## What you need to do
For each line of the listing that holds "computer", show the full line.

## Input
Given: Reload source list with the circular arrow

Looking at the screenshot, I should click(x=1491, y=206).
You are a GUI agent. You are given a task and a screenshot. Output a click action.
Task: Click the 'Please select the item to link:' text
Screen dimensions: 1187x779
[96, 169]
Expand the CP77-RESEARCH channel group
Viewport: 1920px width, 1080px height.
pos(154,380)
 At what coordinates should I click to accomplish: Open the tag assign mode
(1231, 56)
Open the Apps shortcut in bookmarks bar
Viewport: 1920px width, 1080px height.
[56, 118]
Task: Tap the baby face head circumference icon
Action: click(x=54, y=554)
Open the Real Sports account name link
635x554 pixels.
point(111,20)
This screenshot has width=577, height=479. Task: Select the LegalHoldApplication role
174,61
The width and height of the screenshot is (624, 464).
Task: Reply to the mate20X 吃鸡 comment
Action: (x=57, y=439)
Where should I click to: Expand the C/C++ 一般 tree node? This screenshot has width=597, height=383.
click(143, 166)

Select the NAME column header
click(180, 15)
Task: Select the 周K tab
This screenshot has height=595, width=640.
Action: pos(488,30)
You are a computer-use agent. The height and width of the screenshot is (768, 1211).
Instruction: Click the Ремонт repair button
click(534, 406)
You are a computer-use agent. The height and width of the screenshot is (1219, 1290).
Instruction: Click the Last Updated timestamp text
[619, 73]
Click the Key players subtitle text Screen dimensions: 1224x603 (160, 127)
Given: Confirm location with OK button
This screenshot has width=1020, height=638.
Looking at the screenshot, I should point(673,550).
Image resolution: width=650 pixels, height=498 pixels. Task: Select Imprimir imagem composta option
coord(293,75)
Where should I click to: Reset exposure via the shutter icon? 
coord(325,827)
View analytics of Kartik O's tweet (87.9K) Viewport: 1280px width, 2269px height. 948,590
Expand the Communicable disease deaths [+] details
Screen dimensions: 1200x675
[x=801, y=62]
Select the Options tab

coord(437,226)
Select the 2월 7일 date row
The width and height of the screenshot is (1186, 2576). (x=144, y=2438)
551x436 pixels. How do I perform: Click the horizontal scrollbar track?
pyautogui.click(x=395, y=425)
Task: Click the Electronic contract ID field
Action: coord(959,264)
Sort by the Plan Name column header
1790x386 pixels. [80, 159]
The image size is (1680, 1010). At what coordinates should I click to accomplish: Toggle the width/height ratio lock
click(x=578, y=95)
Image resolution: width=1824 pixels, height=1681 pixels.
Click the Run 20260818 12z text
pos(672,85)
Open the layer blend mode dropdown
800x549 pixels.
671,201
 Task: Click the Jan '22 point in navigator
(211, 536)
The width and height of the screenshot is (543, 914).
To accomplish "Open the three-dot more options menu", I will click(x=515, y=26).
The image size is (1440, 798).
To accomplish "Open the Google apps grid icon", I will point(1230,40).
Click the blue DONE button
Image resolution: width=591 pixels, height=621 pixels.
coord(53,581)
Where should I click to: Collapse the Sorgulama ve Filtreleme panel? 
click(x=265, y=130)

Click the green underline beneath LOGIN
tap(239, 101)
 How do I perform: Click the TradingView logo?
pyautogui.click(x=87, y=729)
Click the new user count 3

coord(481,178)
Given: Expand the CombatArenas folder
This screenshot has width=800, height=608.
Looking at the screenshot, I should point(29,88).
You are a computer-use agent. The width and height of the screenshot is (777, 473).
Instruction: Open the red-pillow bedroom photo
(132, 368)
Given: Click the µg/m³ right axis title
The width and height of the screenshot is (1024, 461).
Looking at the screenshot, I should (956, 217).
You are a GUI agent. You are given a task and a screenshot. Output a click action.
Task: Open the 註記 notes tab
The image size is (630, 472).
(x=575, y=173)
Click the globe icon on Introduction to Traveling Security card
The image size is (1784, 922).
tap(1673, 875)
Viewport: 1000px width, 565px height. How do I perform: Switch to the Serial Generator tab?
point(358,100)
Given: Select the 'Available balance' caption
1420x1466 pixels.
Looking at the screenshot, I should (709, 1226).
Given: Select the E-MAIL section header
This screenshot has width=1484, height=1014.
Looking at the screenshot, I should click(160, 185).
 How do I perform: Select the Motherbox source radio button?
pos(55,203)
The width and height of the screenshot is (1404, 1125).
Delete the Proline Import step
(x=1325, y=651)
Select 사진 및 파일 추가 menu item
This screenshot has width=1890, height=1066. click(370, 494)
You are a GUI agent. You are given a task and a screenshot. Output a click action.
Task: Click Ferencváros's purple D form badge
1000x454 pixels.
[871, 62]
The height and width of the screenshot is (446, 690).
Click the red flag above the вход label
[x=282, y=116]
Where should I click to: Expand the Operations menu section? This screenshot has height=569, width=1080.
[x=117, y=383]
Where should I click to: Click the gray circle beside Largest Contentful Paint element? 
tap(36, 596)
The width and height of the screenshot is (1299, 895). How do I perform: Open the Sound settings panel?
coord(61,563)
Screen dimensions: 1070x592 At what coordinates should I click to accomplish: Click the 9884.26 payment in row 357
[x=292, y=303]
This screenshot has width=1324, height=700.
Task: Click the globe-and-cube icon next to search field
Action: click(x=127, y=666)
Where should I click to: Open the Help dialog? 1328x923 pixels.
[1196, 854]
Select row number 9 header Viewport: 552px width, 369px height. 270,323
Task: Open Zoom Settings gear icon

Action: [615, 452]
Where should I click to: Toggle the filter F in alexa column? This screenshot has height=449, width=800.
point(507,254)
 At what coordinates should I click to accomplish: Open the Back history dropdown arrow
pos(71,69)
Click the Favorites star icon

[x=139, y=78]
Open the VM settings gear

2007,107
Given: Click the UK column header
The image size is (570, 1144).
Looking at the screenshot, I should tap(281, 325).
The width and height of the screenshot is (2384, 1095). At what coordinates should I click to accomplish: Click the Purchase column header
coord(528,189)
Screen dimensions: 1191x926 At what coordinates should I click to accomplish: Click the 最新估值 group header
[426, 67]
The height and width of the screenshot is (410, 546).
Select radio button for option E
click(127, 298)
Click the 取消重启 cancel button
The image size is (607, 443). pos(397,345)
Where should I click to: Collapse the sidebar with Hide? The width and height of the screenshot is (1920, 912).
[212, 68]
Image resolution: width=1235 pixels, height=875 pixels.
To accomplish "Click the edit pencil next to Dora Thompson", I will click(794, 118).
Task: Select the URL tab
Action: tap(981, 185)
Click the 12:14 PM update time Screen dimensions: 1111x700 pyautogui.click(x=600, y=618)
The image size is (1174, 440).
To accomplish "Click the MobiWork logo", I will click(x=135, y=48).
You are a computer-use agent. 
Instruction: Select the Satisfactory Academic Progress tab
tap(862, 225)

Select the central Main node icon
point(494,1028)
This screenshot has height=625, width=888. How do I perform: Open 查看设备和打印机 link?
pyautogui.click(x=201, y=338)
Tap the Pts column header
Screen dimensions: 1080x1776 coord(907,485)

## Your solution
You are a computer-use agent. The height and width of the screenshot is (768, 1211).
You are a computer-use agent. The height and width of the screenshot is (1219, 1290).
You are a computer-use agent. The width and height of the screenshot is (777, 473).
You are a computer-use agent. 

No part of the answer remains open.